バルサ材を利用して彼は冷たい石の壁を描いていた。そして、アクリルを利用して、窓に鉄格子を作っていた。それがどのように作られるものか、それは筆者には分からなかったが、暗いSMクラブのプレイルームでは、それだけの演出で十分だった。
作っていたのは、元、舞台関係者だったというオーナーだったが、それが本当だったかどうか筆者には、それも分からなかった。
「こういう部屋に全裸の女がいる。私、それだけで十分なんですよ。逆にね。ラブホテルで緊縛された女がバイブを挿入されてアンアンと声を上げていても、私は笑っちゃうんですよ。どっちがリアルかと言ったら、そりゃ、ラブホテルでのSMなんですけどね」
そんな彼の話を聞くのが筆者は好きだった。そして、彼の店を取材した後だけは、チェーンの喫茶店には入りたくなかった。コンセプトなんかバラバラでもいい、山の写真の隣に芸者がビールを飲むポスターが貼られているような店でもいい、カウンターに置かれた木彫りの熊の隣にスイングジャーナルがあるような店でもいい。とにかく、店主の顔を思い描くことの出来る店でコーヒーが飲みたくなったものだった。

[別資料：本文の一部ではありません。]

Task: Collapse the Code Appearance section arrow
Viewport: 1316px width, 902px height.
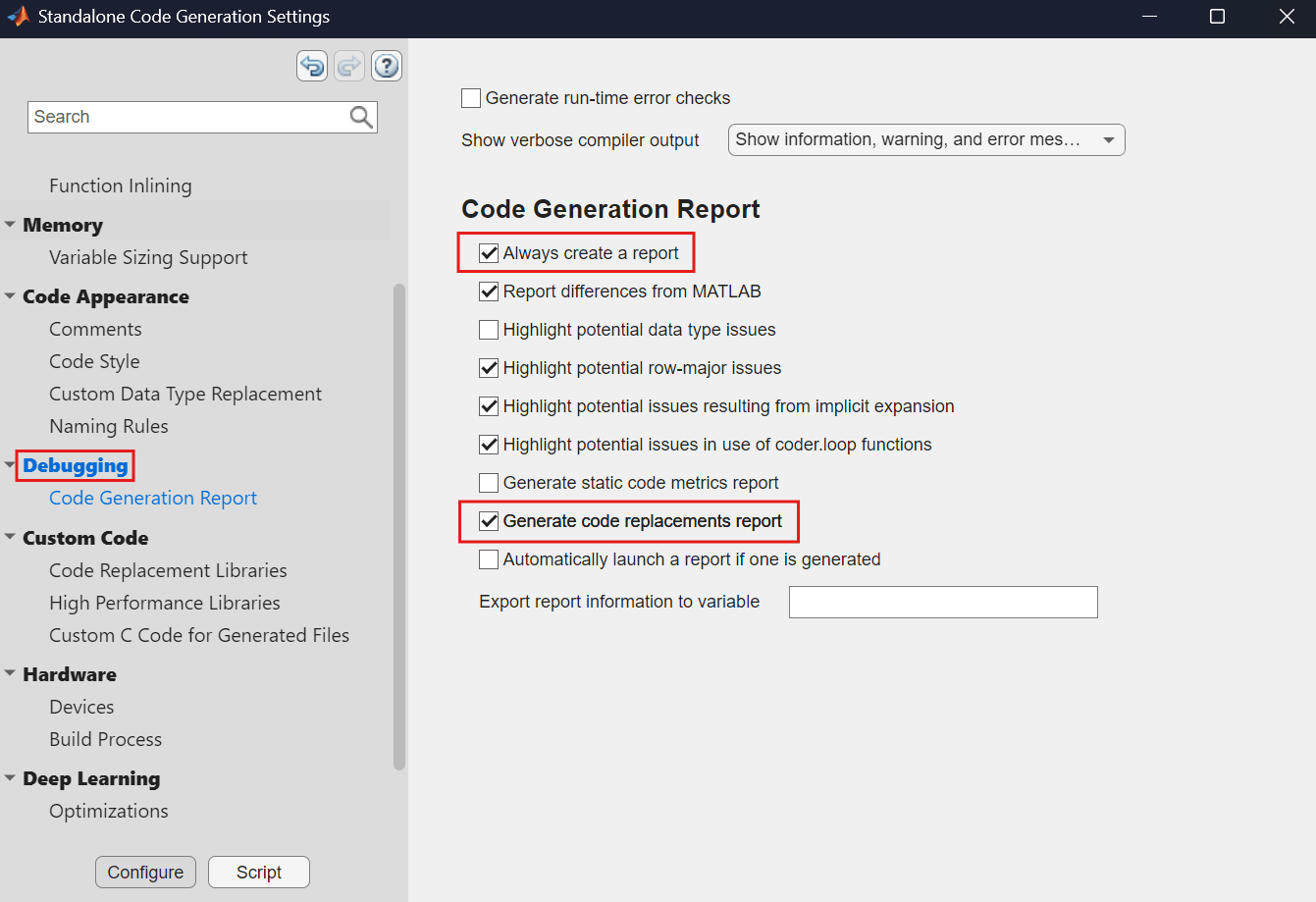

電子書籍時代の官能ビジネスとは、そうしたものではないだろうか。モニターのデザインはどれも似たようなものだ。しかし、それを工夫して、見せかけでもいいから、作り手なり送り手なりの思いが演出されている、そうしたものにならなければいけないのではないだろうか。
バルサ材に絵具で描いたような石の壁でもかまわないから。